_ФРАГМЕНТ ТЕКСТА_:
Виктор Петрович оставил описание двухэтажного барака, предназначенного для спецпереселенцев, в котором ютилась и их семья. «У входа в наше перенаселенное жилище всегда лежали две маты, сплетенные из березняка, два голяка, два крепких скребка. Сортир, конечно, общественный по двенадцати очков в ряд для каждого пола. Были очереди. Тихо и мирно стояли, переговаривались. Сам сортир всегда был помыт, никакой вони; коридоры на этажах выскоблены. За порядком следили, хотели остаться людьми…»
О той поре своей жизни Астафьев рассказывал чаще с болью и горечью, особенно когда речь шла о его собственной судьбе, отношениях с родней. Он вошел в тот подростковый возраст, когда всё воспринималось особенно остро и напряженно. По сути дела, брошенной семьей мальчик фактически оказался на улице, долго беспризорничал, потом попал в детдом.
И вот этот свой детский дом он вспоминал с большой теплотой. Именно в нем он встретил людей, которые довольно сильно повлияли на его отношение к жизни, к самому себе, своему будущему. В беседах со мной Виктор Петрович нередко заводил о них разговор:
«Главное богатство моей жизни — люди, и на учителей мне повезло. Встречались люди огромной культуры. Например, Игнатий Рождественский, о котором я тебе не раз упоминал.
Другой наставник — бывший белогвардеец, штабс-капитан Соколов. В колчаковском войске сопровождал золотой эшелон. А в советское время служил кладовщиком, воспитателем. Позже стал руководить детдомом, умер директором школы на острове Полярный, это недалеко от Игарки».
Интерес ученика к своим учителям был взаимным. Рождественский и Соколов смогли рассмотреть в деревенском впечатлительном мальчишке ту искорку, которую дано увидеть не всем окружающим, которая рано или поздно пробуждает в человеке качества неординарного свойства. И, будучи педагогами от Бога, они старались сделать так, чтобы не дать ей со временем угаснуть.

Сохранённые записи
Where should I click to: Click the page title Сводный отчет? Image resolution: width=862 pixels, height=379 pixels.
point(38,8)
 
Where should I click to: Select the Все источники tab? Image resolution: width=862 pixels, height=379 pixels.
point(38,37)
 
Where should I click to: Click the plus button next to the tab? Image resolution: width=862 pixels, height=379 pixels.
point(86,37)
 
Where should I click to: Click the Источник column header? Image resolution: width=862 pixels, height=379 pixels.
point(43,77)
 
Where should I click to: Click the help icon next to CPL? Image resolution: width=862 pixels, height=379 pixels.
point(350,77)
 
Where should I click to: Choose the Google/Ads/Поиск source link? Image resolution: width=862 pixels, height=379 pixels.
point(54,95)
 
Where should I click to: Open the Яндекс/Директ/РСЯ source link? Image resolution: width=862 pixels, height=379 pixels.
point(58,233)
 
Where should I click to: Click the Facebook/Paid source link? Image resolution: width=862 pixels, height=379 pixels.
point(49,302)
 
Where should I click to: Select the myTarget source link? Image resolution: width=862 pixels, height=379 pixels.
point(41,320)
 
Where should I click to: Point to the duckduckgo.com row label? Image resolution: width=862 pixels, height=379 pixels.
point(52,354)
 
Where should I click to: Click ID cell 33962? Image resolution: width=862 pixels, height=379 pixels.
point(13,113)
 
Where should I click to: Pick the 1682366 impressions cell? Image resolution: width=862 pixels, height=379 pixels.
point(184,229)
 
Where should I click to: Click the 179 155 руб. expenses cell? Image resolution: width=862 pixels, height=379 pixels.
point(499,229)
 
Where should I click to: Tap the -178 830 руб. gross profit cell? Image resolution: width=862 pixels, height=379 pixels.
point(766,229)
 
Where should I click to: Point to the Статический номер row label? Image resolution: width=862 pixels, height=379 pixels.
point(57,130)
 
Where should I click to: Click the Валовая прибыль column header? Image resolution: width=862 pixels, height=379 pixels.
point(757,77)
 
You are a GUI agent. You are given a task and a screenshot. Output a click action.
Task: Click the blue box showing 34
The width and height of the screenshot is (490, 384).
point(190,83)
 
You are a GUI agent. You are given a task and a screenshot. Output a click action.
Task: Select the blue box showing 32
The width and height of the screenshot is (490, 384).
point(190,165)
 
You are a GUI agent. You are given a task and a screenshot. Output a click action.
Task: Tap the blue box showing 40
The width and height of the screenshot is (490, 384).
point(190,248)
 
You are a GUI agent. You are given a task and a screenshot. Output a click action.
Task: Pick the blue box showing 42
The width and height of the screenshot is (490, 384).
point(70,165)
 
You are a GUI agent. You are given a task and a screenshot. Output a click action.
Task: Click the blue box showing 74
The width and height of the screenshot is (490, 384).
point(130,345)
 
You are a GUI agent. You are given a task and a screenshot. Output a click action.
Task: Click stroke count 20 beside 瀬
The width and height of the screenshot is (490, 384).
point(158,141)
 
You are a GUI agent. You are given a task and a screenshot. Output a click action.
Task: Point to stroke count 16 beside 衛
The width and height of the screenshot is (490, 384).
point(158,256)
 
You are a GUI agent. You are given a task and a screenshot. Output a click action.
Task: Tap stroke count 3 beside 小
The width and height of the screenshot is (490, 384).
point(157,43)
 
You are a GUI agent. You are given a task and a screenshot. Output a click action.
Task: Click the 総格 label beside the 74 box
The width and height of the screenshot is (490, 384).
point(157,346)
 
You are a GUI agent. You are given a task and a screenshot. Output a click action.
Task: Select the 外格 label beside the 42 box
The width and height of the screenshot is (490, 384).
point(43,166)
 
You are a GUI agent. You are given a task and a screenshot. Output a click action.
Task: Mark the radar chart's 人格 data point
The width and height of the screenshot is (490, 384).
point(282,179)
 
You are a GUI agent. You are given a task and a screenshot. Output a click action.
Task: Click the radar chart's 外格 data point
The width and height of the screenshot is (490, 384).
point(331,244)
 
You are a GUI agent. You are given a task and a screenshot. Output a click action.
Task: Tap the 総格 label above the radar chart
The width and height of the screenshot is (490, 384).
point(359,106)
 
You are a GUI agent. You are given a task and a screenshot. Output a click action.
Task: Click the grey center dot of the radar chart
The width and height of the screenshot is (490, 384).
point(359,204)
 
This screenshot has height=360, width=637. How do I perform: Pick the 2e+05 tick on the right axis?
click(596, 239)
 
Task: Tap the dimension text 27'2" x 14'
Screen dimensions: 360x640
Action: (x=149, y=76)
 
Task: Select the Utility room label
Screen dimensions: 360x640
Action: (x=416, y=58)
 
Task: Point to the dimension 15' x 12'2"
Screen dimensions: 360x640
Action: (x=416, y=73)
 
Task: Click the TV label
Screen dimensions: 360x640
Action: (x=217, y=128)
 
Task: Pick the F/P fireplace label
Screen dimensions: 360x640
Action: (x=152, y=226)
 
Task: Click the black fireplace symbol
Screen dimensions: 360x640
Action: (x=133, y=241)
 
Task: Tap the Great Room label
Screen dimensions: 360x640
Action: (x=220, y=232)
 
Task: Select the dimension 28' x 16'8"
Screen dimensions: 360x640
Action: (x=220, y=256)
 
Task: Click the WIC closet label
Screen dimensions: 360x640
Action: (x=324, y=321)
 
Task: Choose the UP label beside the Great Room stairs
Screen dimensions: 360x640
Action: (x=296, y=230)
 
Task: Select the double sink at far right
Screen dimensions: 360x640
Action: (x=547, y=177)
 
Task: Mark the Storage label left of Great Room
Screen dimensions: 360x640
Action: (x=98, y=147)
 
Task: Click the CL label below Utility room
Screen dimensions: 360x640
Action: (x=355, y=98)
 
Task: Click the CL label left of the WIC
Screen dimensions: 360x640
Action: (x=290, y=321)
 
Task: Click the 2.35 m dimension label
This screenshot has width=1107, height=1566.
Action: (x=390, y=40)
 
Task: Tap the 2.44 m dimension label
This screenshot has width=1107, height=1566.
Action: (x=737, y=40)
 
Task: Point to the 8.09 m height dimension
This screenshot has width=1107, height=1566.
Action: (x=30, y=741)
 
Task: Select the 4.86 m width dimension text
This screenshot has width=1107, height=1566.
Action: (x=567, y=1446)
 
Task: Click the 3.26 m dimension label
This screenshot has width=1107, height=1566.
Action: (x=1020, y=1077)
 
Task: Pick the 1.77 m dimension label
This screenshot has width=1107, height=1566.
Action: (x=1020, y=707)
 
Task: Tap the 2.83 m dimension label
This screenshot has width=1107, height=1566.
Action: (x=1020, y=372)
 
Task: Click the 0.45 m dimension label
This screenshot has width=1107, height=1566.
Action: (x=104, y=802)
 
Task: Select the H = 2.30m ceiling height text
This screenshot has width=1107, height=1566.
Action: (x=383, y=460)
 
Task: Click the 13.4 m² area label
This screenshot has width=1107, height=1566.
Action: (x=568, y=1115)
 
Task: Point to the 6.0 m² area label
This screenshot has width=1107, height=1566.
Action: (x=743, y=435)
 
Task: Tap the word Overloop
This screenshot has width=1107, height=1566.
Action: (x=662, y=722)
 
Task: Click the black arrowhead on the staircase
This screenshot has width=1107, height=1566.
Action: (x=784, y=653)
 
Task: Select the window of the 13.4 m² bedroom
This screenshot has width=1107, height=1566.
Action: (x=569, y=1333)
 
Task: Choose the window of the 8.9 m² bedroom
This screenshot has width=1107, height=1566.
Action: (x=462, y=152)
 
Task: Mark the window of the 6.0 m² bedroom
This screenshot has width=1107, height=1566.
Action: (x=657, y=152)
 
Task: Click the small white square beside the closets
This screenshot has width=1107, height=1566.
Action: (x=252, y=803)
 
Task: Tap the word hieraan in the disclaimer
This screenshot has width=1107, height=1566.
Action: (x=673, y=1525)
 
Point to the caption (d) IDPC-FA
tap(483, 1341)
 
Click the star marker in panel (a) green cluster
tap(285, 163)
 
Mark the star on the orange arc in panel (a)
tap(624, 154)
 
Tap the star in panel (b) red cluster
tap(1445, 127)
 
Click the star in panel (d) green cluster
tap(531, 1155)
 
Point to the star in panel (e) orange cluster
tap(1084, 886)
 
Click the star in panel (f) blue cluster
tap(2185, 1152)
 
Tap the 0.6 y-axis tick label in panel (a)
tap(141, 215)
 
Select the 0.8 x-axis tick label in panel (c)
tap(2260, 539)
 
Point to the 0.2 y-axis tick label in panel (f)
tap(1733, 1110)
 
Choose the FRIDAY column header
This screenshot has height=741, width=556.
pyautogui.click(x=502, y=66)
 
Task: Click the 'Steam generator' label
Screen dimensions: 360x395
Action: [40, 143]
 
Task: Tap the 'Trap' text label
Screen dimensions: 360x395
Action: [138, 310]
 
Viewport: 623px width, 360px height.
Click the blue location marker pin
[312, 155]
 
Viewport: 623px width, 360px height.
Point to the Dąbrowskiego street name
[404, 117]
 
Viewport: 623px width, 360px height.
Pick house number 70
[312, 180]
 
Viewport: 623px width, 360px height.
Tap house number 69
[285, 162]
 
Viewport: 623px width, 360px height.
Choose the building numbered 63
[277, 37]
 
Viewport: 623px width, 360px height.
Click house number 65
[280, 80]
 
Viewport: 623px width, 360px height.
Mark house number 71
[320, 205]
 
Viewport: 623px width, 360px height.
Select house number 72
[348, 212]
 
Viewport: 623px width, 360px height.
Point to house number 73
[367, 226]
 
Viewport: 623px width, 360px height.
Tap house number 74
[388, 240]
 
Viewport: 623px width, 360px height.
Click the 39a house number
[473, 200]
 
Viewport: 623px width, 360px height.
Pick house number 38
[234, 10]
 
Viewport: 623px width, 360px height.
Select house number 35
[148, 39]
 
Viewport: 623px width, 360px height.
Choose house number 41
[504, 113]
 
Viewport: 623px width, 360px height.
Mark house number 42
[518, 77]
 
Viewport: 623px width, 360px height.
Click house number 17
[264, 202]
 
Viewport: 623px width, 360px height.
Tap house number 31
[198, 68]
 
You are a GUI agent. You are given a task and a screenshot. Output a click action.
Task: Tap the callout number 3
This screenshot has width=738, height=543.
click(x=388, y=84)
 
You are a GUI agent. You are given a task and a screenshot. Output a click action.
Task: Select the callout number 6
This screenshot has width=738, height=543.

_ЧТО СДЕЛАТЬ_:
a) Перепишите строки: всё от строки с «Task: Click the TV label» вниз до строки с «Action: (x=662, y=722)», включая обе, заменив «Screen dimensions» на «Screen size». Остальное в этих строках оставьте без изменений.
b) Как могли бы продолжиться воспоминания об Астафьеве после их последнего предложения? Допишите следующую часть.

_ОЖИДАЕМЫЙ РЕЗУЛЬТАТ_:
a)
Task: Click the TV label
Screen size: 360x640
Action: (x=217, y=128)
 
Task: Pick the F/P fireplace label
Screen size: 360x640
Action: (x=152, y=226)
 
Task: Click the black fireplace symbol
Screen size: 360x640
Action: (x=133, y=241)
 
Task: Tap the Great Room label
Screen size: 360x640
Action: (x=220, y=232)
 
Task: Select the dimension 28' x 16'8"
Screen size: 360x640
Action: (x=220, y=256)
 
Task: Click the WIC closet label
Screen size: 360x640
Action: (x=324, y=321)
 
Task: Choose the UP label beside the Great Room stairs
Screen size: 360x640
Action: (x=296, y=230)
 
Task: Select the double sink at far right
Screen size: 360x640
Action: (x=547, y=177)
 
Task: Mark the Storage label left of Great Room
Screen size: 360x640
Action: (x=98, y=147)
 
Task: Click the CL label below Utility room
Screen size: 360x640
Action: (x=355, y=98)
 
Task: Click the CL label left of the WIC
Screen size: 360x640
Action: (x=290, y=321)
 
Task: Click the 2.35 m dimension label
This screenshot has width=1107, height=1566.
Action: (x=390, y=40)
 
Task: Tap the 2.44 m dimension label
This screenshot has width=1107, height=1566.
Action: (x=737, y=40)
 
Task: Point to the 8.09 m height dimension
This screenshot has width=1107, height=1566.
Action: (x=30, y=741)
 
Task: Select the 4.86 m width dimension text
This screenshot has width=1107, height=1566.
Action: (x=567, y=1446)
 
Task: Click the 3.26 m dimension label
This screenshot has width=1107, height=1566.
Action: (x=1020, y=1077)
 
Task: Pick the 1.77 m dimension label
This screenshot has width=1107, height=1566.
Action: (x=1020, y=707)
 
Task: Tap the 2.83 m dimension label
This screenshot has width=1107, height=1566.
Action: (x=1020, y=372)
 
Task: Click the 0.45 m dimension label
This screenshot has width=1107, height=1566.
Action: (x=104, y=802)
 
Task: Select the H = 2.30m ceiling height text
This screenshot has width=1107, height=1566.
Action: (x=383, y=460)
 
Task: Click the 13.4 m² area label
This screenshot has width=1107, height=1566.
Action: (x=568, y=1115)
 
Task: Point to the 6.0 m² area label
This screenshot has width=1107, height=1566.
Action: (x=743, y=435)
 
Task: Tap the word Overloop
This screenshot has width=1107, height=1566.
Action: (x=662, y=722)

b)
С Игнатием Дмитриевичем Рождественским Астафьев продолжал знакомство на протяжении всей жизни, не только рассказывал, но и много писал о нем:
«В тридцатых годах в далекой заполярной игарской школе появился высокий чернявый парень в очках с выпуклыми стеклами и с первых же уроков усмирил буйный класс 5-й „Б“, в который и заходить-то некоторые учителя не решались. Это был новый учитель русского языка и литературы Игнатий Дмитриевич Рождественский. Почти слепой, грубовато-прямолинейный, он не занимался нашим перевоспитанием, не говорил, что шуметь на уроках, давать друг другу оплеухи, вертеться, теребить за косы девчонок — нехорошо.
Он начал нам рассказывать о русском языке, о его красоте, богатстве и величии. Нам и прежде рассказывали обо всем этом, но так тягуче и скучно, по методике и по правилам, от-куда-то сверху спущенным, что в наши удалые головы ничего не проникало и сердца не трогало.
А этот учитель говорил, все больше распаляясь, читал стихи, приводил пословицы и поговорки, да одну другой складнее, и, дойдя до слова „яр“, усидеть на месте не мог, метался по классу, горячо жестикулировал, то совал кулаками, как боксер, то молитвенно прижимал руку к сердцу, усмиряя его и себя, и выходило, что слово „яр“ есть самоглавнейшее и красивейшее слово на свете и в русском языке, ведь и название городов — Ярославль, Красноярск — не могло обойтись без „яра“, и берег обрывистый зовется яр, да и само солнце в древности звалось ярило, яровое поле — ржаное поле, яровица, ярица, которую весной сеют; ярый, яростный человек — вспыльчивый, смелый, несдержанный, а ярка, с которой шерсть стригут?..
Словом, доконал нас учитель, довел до такого сознания, что поняли мы: без слова „яр“ не то что ни дыхнуть, ни охнуть, но и вообще дальше жить невозможно…
Не выговорившись, не отбушевав, наш новый учитель не раз потом возвращался к слову ЯР, и думаю я, что в не одну мою вертоголовую башку навечно вошло это слово, но и другие ученики запомнили его навсегда, как и самого учителя, и его уроки, проходившие на вдохновенной, тоже яростной волне.
Учиться нам стало интересно, и вконец разболтавшиеся, кровь из учителей почти до капли выпившие второгодники и третьегодники… подтянулись и принялись учиться подходяще и по другим предметам.
Я сидел в пятом классе третий год по причине арифметики, поскольку уже год или больше сочинял стишки, четыре строчки из моих творений уже были упомянуты в газетном обзоре творчества школьников, считал, что поэту эта надсадная математика совсем ненадобна, что поэт волен, как птица, и всегда должен быть в полете, а в полете и вовсе скучные науки, как та же математика, химия или физика с геометрией — лишний груз…
Зато уж по русскому и по литературе я из кожи лез, чтобы только быть замеченным, а однажды и отмеченным был нашим любимым учителем, которого мы не без оснований называли малохольным, вкладывая в это слово чувство нежности, на каковую, оказалось, мы были еще способны.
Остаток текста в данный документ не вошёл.